Comment est organisée l'entreprise ?
Woodoo (prononcer comme « wood » en anglais, ndlr) a été créée en 2017 par Timothée Boitouzet. Nous sommes actuellement 35 employés. L'équipe R&D compte une dizaine de personnes. Sept personnes composent l'équipe mécatronique et optique, qui s'occupe de la réalisation des démonstrateurs et des solutions digitales développés à partir de nos produits. Le reste est réparti entre les équipes support, marketing et communication, ventes, et production. Nous disposons de bureaux en haut de la Tour Montparnasse à Paris, ainsi que de deux sites de production proches de la ville de Troyes (FR), dans la région Grand-Est. Nous disposons également dans le cadre d'un partenariat d'une unité de production en région lyonnaise dans les locaux de Duqueine, acteur important dans le domaine des composites.
Comment est né le concept Woodoo ?
M. Boitouzet a travaillé de nombreuses années dans plusieurs cabinets d'architecture d'envergure internationale, notamment au Japon et en Suisse chez Herzog & de Meuron. La thématique de l'utilisation du béton se pose constamment dans le domaine de la construction. Or la fabrication du béton est particulièrement carbo-émissive, environ 800 kilogrammes de CO2 par mètre cube. M. Boitouzet cherchait donc de ce fait des alternatives au béton, et en est venu, notamment grâce à son expérience au Japon où le bois est un matériau de construction prépondérant, à l'intuition que cette matière première naturelle pourrait être la solution.
Alors vous parlez du bois, qui est un matériau bien connu. Qu'apportez-vous de plus ?

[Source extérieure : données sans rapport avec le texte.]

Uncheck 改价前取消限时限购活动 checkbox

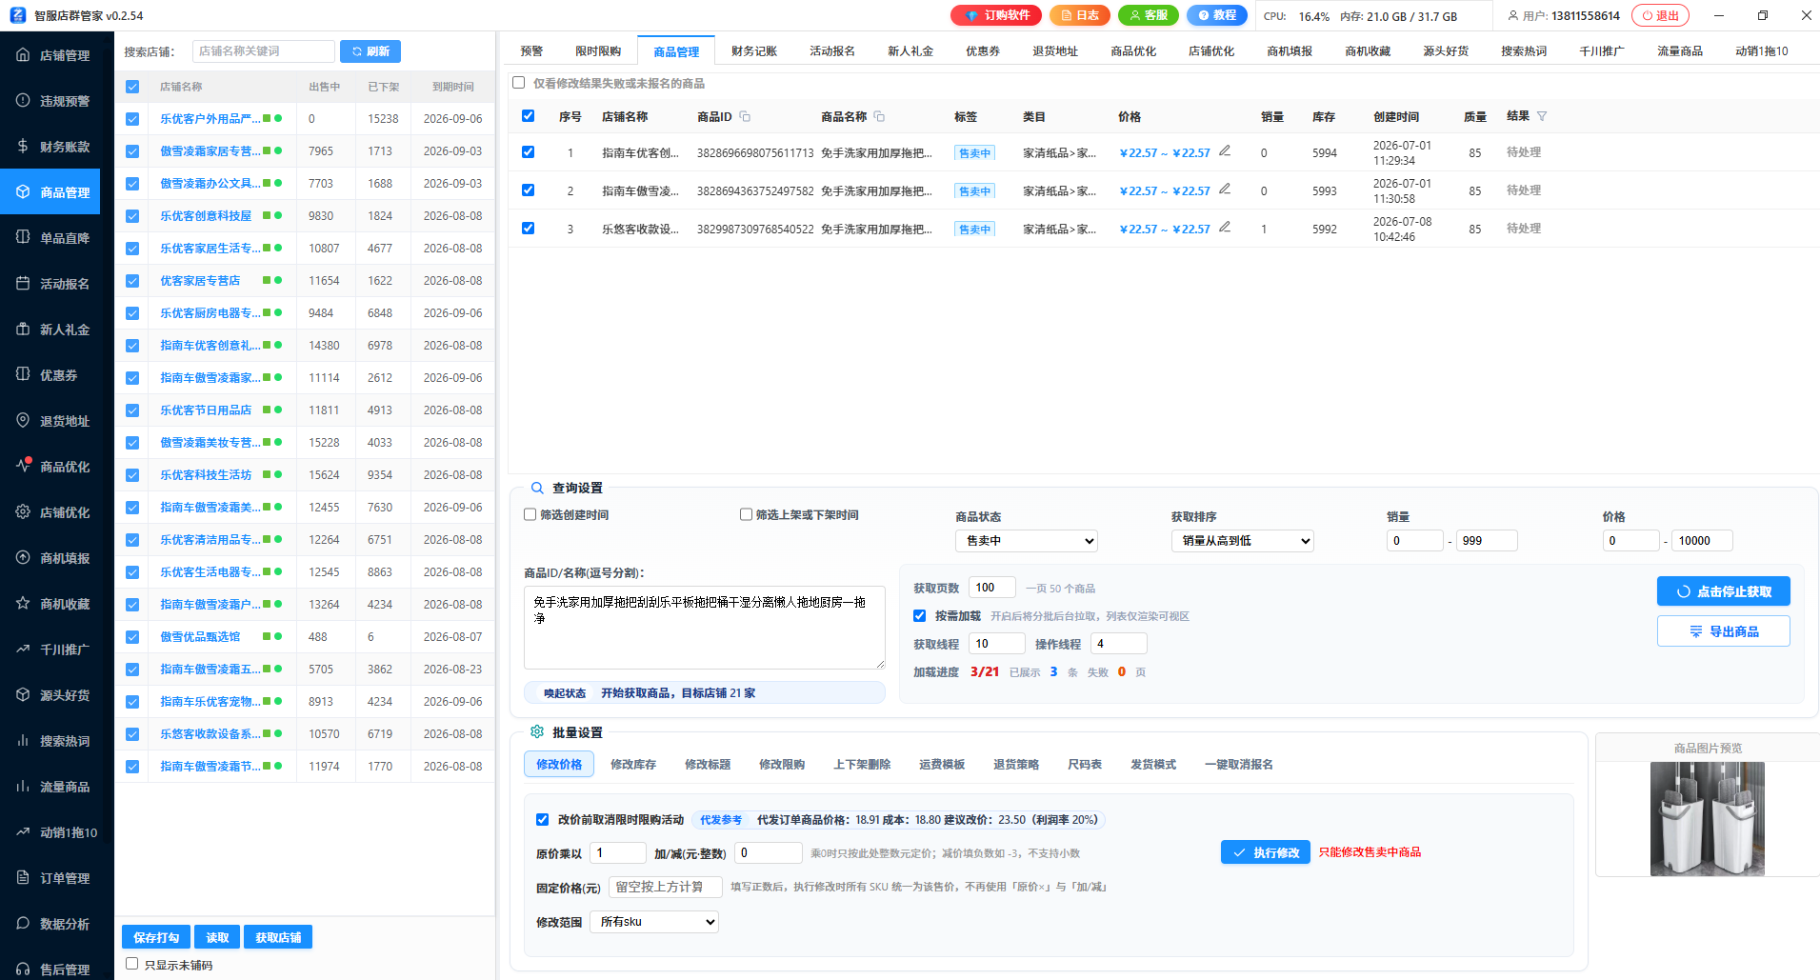[x=542, y=819]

Les matériaux de construction les plus utilisés actuellement, tels que le béton, le ciment et le verre, sont des matériaux découverts aux temps des Romains et utilisés depuis des millénaires. La recherche et l'innovation sont bien évidemment présentes dans ces domaines, mais dans leur globalité, ces matériaux ont peu évolué. Le bois est lui aussi utilisé depuis longtemps, mais notre utilisation du bois est radicalement nouvelle. M. Boitouzet a développé la technologie de Woodoo au MIT Medialab. L'idée est basée sur la transformation du bois à l'échelle moléculaire pour en faire un matériau aux caractéristiques augmentées par rapport à du bois natif. Ce sont donc l'architecture et la chimie qui ont mené à cette innovation. Que ce soit au niveau macroscopique pour l'architecture ou au niveau nanoscopique pour la chimie, tout a été une question de structure dans son travail.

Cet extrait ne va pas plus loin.